Funeral Parade of Roses (1969, Toshio Matsumoto)

It’s an offbeat movie featuring some cross-dressing guys (some are gay, some transsexual, some I dunno), and also it’s a movie about the making of an offbeat movie, and also a semi-doc about the men/women participating in the movie, with oblique references to current politics (riot police on TV). Scenes are repeated, there are flashes of avant-garde weirdness (and harsh blasts of annoying music, just to let you know it’s the late 1960’s). Then they get high and just dance and fuck around for ages.

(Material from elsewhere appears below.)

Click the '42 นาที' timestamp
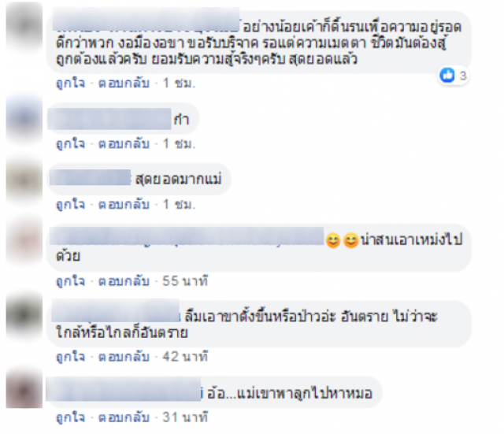This screenshot has width=504, height=434. [x=185, y=357]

Fake-bearded director of the film-in-the-film is named Guevara:

There’s an Oedipus story in here somewhere… I think young Eddie killed his mom, and after taking over the Bar Genet from his boss/rival Leda, Eddie later turns out to be sleeping with his own dad, then pokes his own eyes out. But the bulk of the movie is this free mix of Godard formal weirdness, Oshima rebel 1960’s flavor, goofs and retakes, title cards and poses, and plenty more tricks which seemed to indicate that the central plot wasn’t so important.

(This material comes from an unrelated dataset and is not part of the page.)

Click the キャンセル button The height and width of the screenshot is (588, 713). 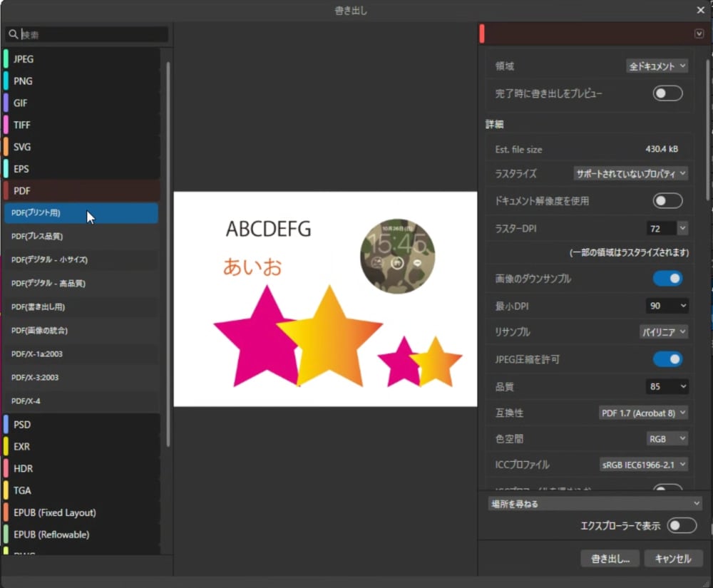click(673, 559)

Memorial screening for writer/director Toshio Matsumoto, who died in mid-April, and made plenty more excitingly weird-looking movies. Pîtâ (Eddie) was later in Ran (and, unfortunately, Guinea Pig 4). The dad (and owner of the club?), Yoshio Tsuchiya, had smallish roles in Kurosawa movies, and the murdered mom, Emiko Azuma, had been in Insect Woman, later Suzuki’s Kageroza. Not the first drama I’ve seen to include out-of-character actor interviews in the middle of the movie. Kubrick stole the bit where they play action scenes in fast-motion with organ music for A Clockwork Orange.